In wonderland, flowers grow to a 12-inch diameter and birth a second, guided by misty grey morning light and their DNA.
In another part of wonderland, homeless families hang back on the periphery of the Farmers’ Market, looking for whatever they might get from the kindness of strangers and merchants.
In a different quadrant, a man and a woman sit at a table outside the entrance with a sign, a jar, some flyers, and a lot of hope. They were the reason I happened to be there this morning. Today was a National Day of Service, and the nearest event to me was a collection for Ventura Foodshare at the Farmers’ Market. The purpose of the service day was to raise awareness and dialogue around health care reform.
I am convinced that if we don’t get out in our communities and start talking to each other like we did during the election last year, we’re going to get an insurance-company version of reform that’s no reform at all. And if we don’t get some kind of serious reform that pushes back on the insurers, we’re all going to be on the street. I mean that. Just look at the stories people tell.
Here in California, the budget crisis has reached the point where Gov. Ahnold is poised to strip those least able to afford it of the meager benefits the state has to offer. This is devastating to some. Here’s an email from a young man who suffered a spinal cord injury earlier this year, with no medical insurance. (He is a friend of someone I know…this isn’t fiction, it’s real)
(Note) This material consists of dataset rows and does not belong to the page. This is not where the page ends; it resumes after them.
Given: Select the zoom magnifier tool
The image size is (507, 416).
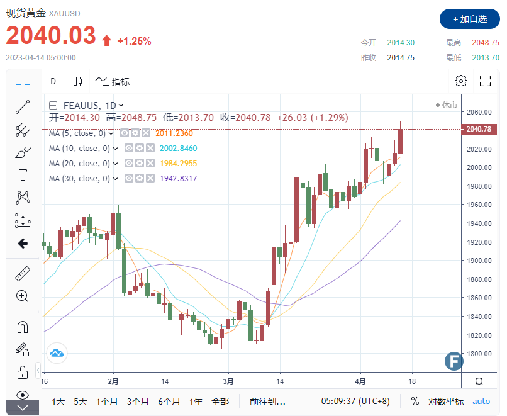Looking at the screenshot, I should click(22, 296).
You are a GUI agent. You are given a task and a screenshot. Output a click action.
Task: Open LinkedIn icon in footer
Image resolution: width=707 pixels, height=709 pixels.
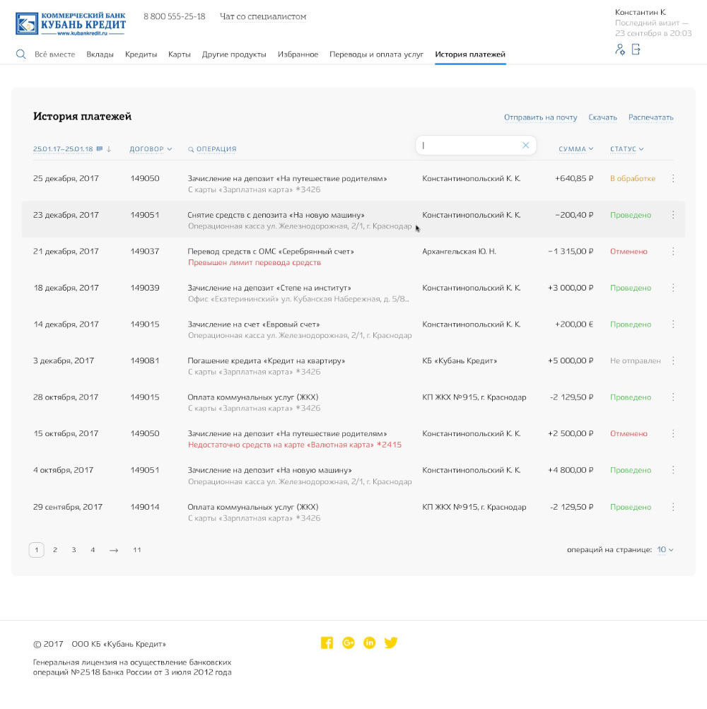coord(369,643)
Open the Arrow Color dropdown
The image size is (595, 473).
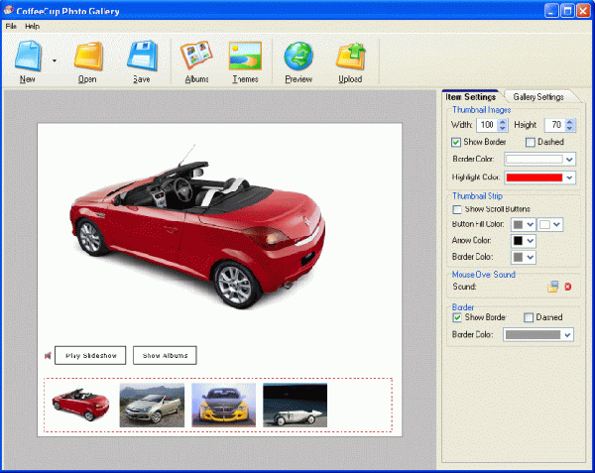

i’m having issues with MediCal. my disability checks are over the limit for me to qualify for full coverage, so now i have an extra cost of $862 a month… this means i have to pay that each month before they pay for anything. that’s 3/4 of my disability money each month, which doesn’t leave me much to pay my expenses. please pray that i’ ll be able to work something out, because there’s no way i can afford that every month…
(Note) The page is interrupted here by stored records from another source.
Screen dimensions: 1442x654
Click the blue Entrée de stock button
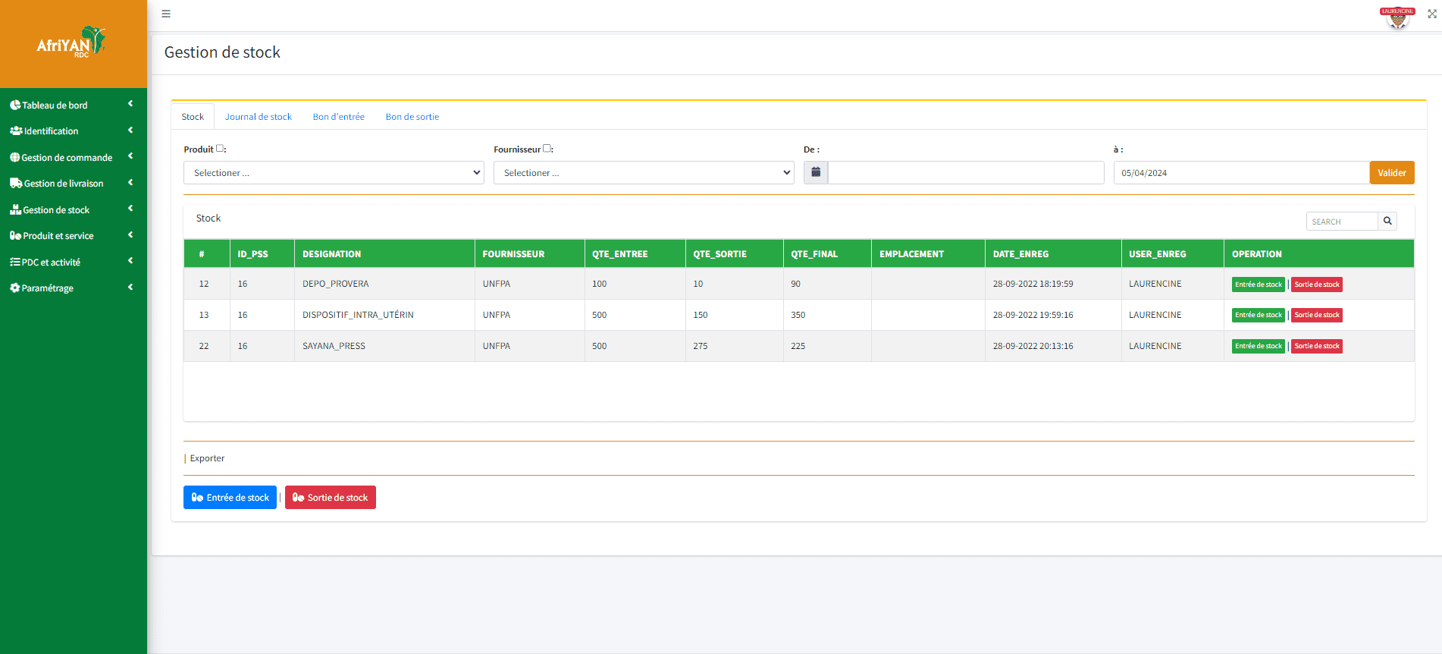(230, 498)
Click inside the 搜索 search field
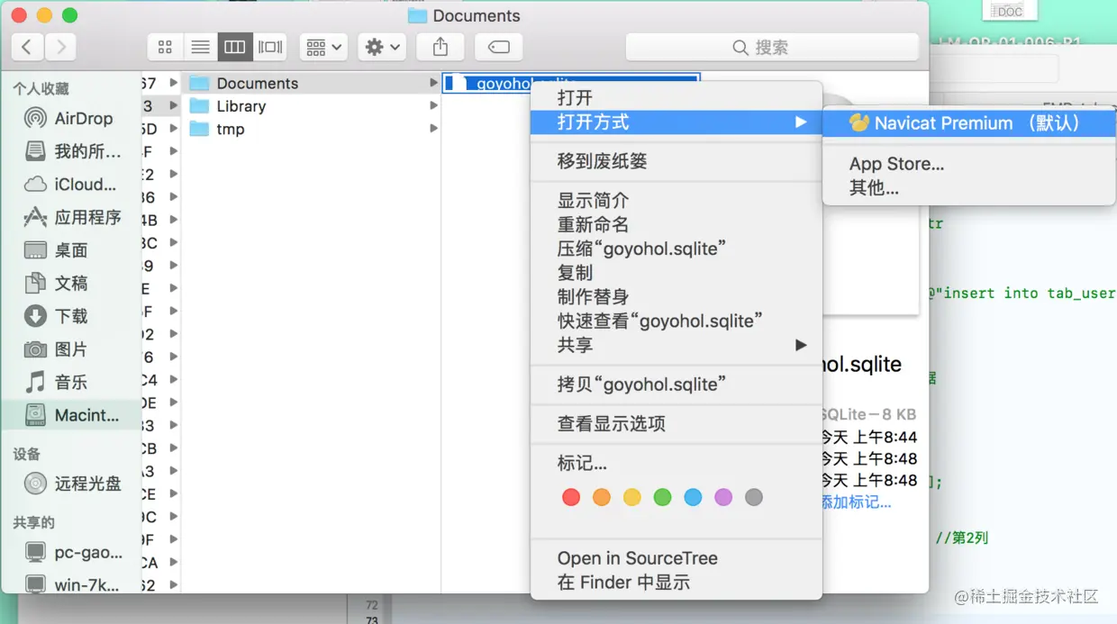1117x624 pixels. click(x=772, y=47)
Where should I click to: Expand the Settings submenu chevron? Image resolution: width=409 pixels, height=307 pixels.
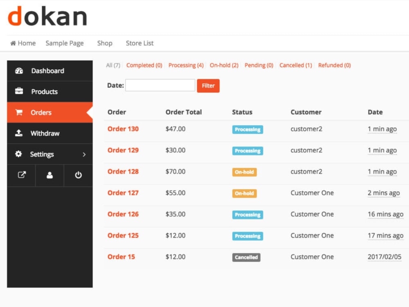coord(84,155)
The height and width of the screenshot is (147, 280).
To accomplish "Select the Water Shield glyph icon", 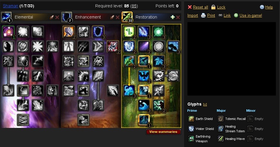I will click(x=191, y=129).
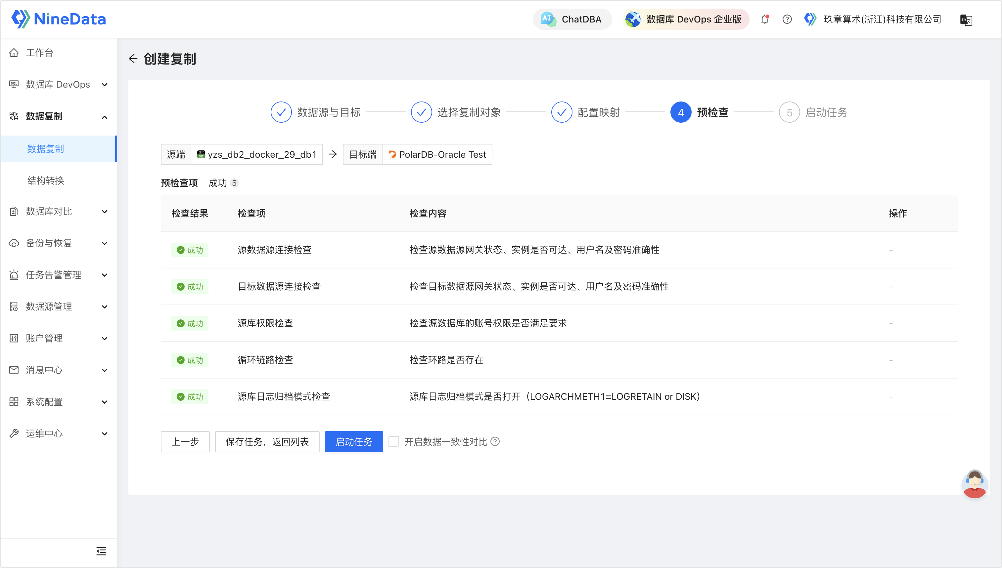Open the notification bell icon
The width and height of the screenshot is (1002, 568).
tap(764, 19)
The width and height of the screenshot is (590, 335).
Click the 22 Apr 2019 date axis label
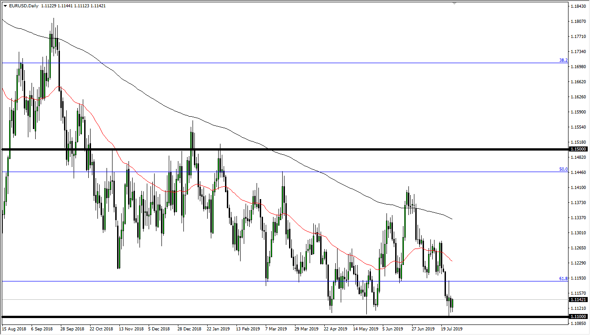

That young man can’t work. He is just now learning to use leg braces to compensate for his injury, but that will take months. In the meantime, MediCal has not yet approved his wheelchair, so he has no way to get around. His final appeal:
please pray for the State of CA… it’s scary for me to have to rely on the state for my medical needs when it’s on the verge of bankruptcy…
Yes, it is scary. His story isn’t all that different from so many others. And yet, rather than increase taxes a little bit, our disabled and sick in California may face losing all services and care they currently receive.
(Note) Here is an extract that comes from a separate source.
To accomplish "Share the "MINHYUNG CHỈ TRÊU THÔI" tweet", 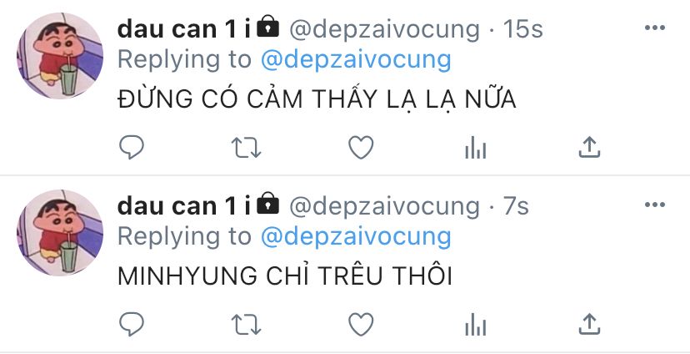I will [x=590, y=325].
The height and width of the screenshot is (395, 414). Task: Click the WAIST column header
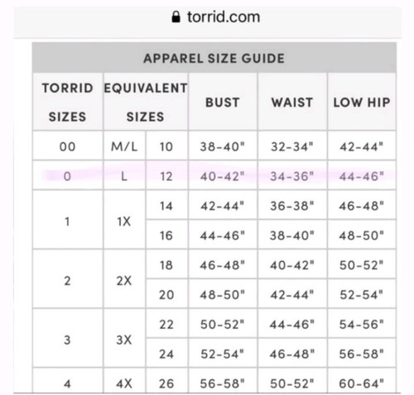[x=292, y=102]
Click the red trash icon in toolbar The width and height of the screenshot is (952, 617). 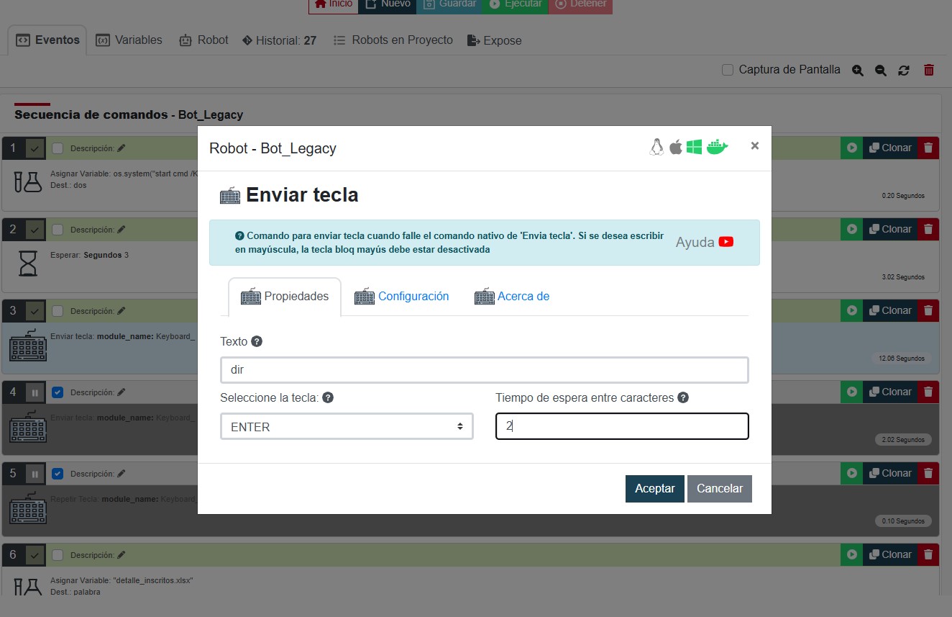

Beyond the wonky specifics of health care reform, there is this: A significant block of people in our country do not place any value on community. They are living in a wonderland world where they are the only one who matters, where as long as they have their 3 square meals a day, work for a living, pay as little tax as possible while grumbling all the time about it, where they can demonize “government” as something evil instead of something that can be used for the collective good, they’re happy. The idea of citizenship, of being a group that as a collective whole is greater than the sum of its parts is flatly missing.
In my world, which is not wonderland by any stretch, we all live side by side in a community, and communities see to each other’s needs. In my world, government isn’t simply some authoritarian monolith created to hammer us when we do 70 in a 65 mile an hour zone, but it’s an institution that is intended to help us find our full potential when we’re faced with situations where we cannot.
This stuff isn’t new. I can find evidence of it going back to the Civil War, when it was resolved that widows and disabled veterans should be cared for at government expense. The healthcare debate is hardly a new one — it’s been raging for well over 100 years, with virtually no change to the opposing arguments. The only thing that has changed? We’re in far worse shape than we were even 30 years ago.
Somewhere it seems that purpose has been drowned in a sea of invective and misconceptions. The only pathway I see to restoring it, and a sense of community, is to get out and start talking to people. So I am, not because I want to be right, but because I am depending on the basic good nature of people to overcome that invective and misconception and step back to being a community again.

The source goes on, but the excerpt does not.